Fig. 50.—Part of cornea, showing
facets, of the compound
eye of a horse-fly (Therioplectes
sp.). (Photo-micrograph
by Geo. O. Mitchell.)

The sexes are distinct in insects, and there is often a marked sex dimorphism; in numerous species the males are winged while the females are wingless, and in a few cases this condition is reversed. Where there is a difference in size between male and female, the females are usually the larger. Fertilization of the egg takes place in the body of the female and, strangely, this fertilization is effected after the eggshell has been formed. In all insect eggs there is a minute opening in one pole of the eggshell called the micropyle through which the sperm-cells enter. In a few cases the young are born alive, but such a viviparous condition is exceptional. In a few species, too, young are produced parthenogenetically, that is, are produced from unfertilized eggs. And in the case of a few insect species male individuals are not known.

Fig. 51.—The auditory organ of a locust (Melanoplus sp.). The large clear part in centre of the figure is the thin tympanum, with the auditory vesicle (small black pear-shaped spot) and auditory ganglion (at left of vesicle and connected with it by a nerve) on its inner surface. (Photo-micrograph by Geo. O. Mitchell.)
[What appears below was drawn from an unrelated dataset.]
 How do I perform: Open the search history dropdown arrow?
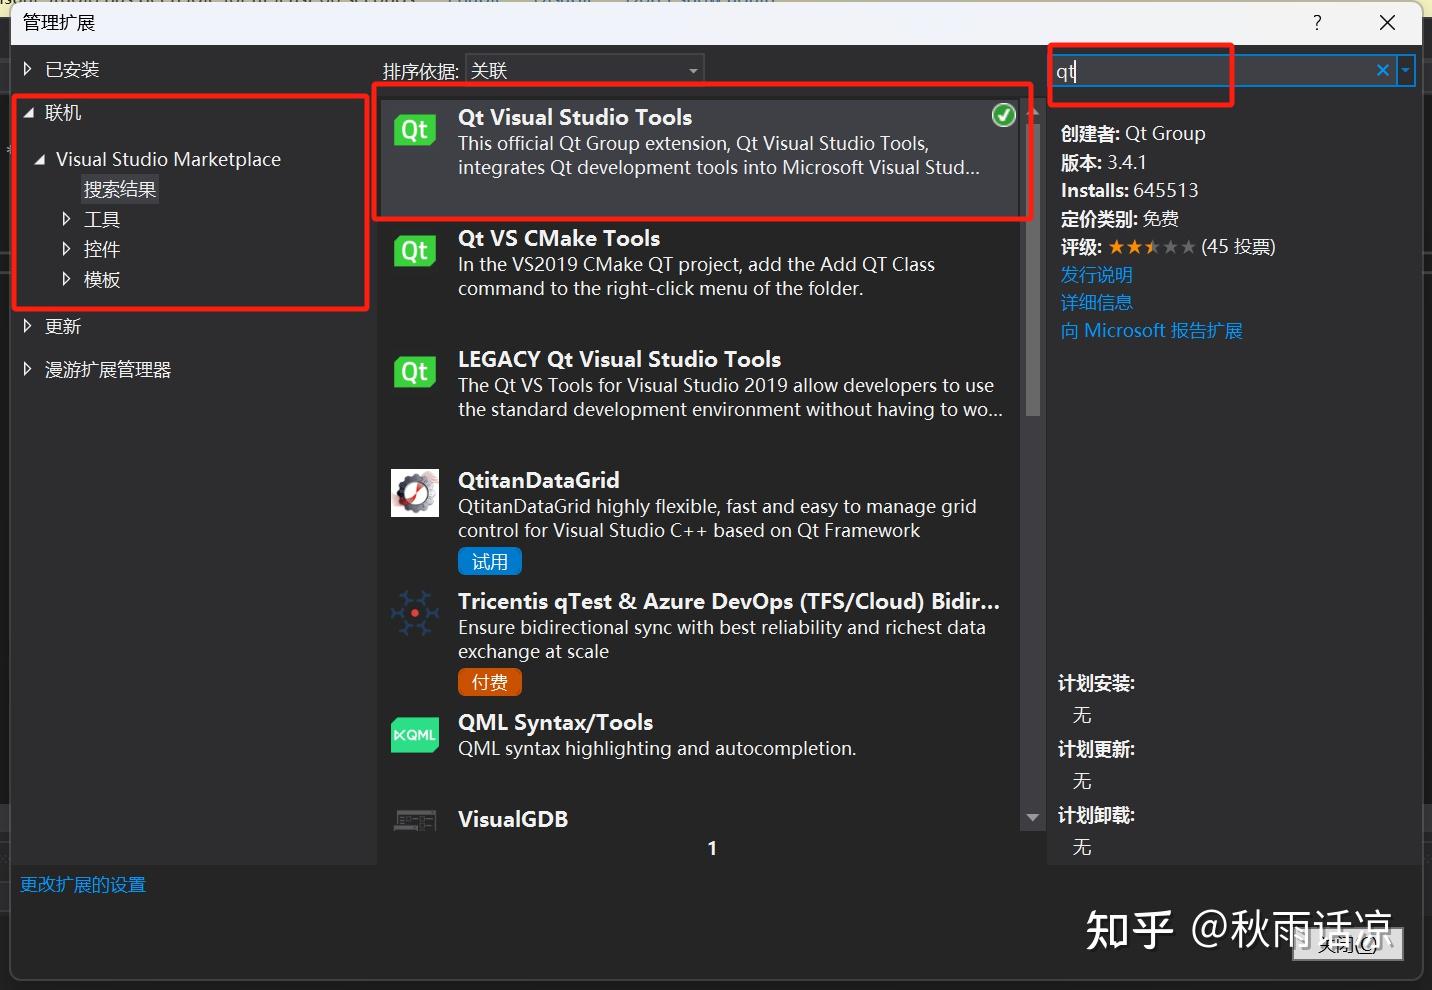(1406, 70)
Development and life-history.—The young insect when just hatched from the egg either resembles, except for the absence of wings, its parent in general appearance as in the case of the locust, or it may, as in the butterfly, emerge in a form very unlike the parent. In the first case the young has simply to grow, that is, to increase in size, to develop wings, and to make some other not very obvious developmental changes in order to become fully grown. But in the case of the butterfly, and similarly in the case of all other insects as the flies, beetles, bees et al., whose young hatch in a larval condition differing markedly from the adult, some radical and striking developmental changes occur before maturity is reached. Such insects are said to undergo complete metamorphosis in their development, while those insects like the locusts, the sucking-bugs, white ants, and others, the just hatched young of which resemble their parents, are said to have an incomplete metamorphosis (fig. [52]).

Fig. 52.—The young (at left) and adult (at right) of the bed-bug, Acanthia lectularia, a wingless insect with incomplete metamorphosis. (After Riley.)
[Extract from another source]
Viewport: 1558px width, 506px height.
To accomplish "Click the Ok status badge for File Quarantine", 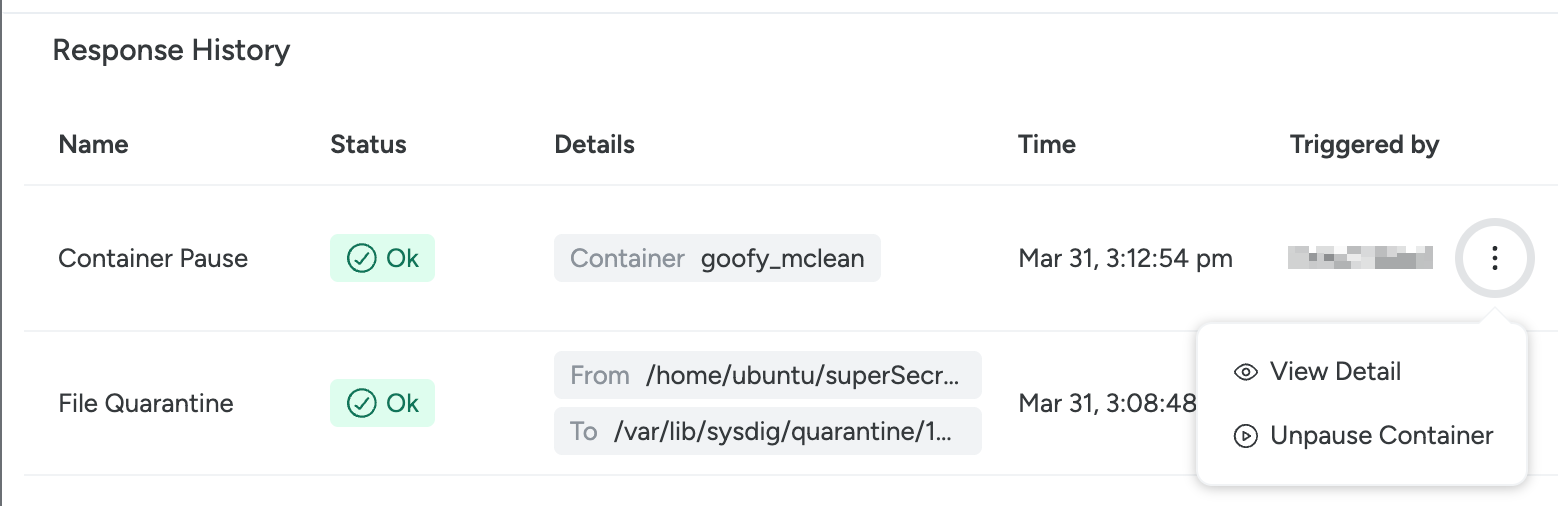I will [x=382, y=403].
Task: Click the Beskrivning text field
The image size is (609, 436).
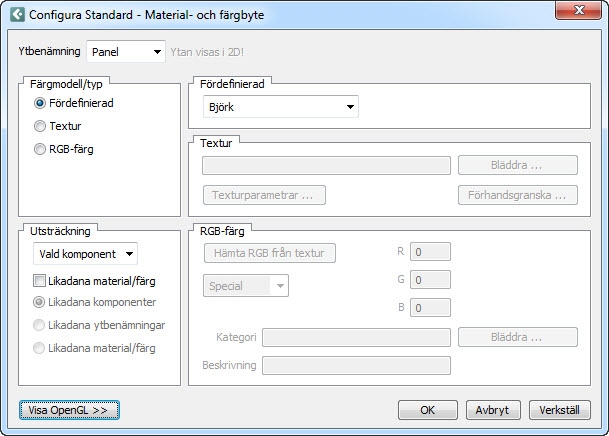Action: [355, 365]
In the case of insects with complete metamorphosis, the young hatches as an active grub or worm-like feeding larva which increases in size, casting its skin or molting several times in its growth. Finally after the last larval molt (fig. [53]) called pupation the insect appears in a quiescent non-feeding stage called the pupa (fig. [54]), and encased in an extra thick and firm chitinous exoskeleton. The immovable pupa is sometimes concealed underground, sometimes enclosed in a silken cocoon spun by the larva just before pupation, or is in some other way specially protected. It is in this pupal condition that the great changes from wingless, often legless, worm-like larva to winged, six-legged, graceful imago of adult stage are completed, and with the molting of the chitinous pupal cuticle the metamorphosis or development of the insect is completed. As a matter of fact many of the special organs of the adult, the legs and wings, for example, begin to develop as little buds or groups of cells in the body of the larva, and when the larva is ready to pupate these imaginal wings and legs are drawn out to the external surface of the body, and may be readily recognized as they lie on the ventral surface of the pupa folded and closely pressed to the body surface. In recent years the study of the post-embryonic development of insects with complete metamorphosis has revealed some remarkable changes of the internal organs which result in a nearly complete disintegration or breaking down of most of the internal organs of the larva (fig. [55]) and a rebuilding of the organs of the adult from primitive beginnings.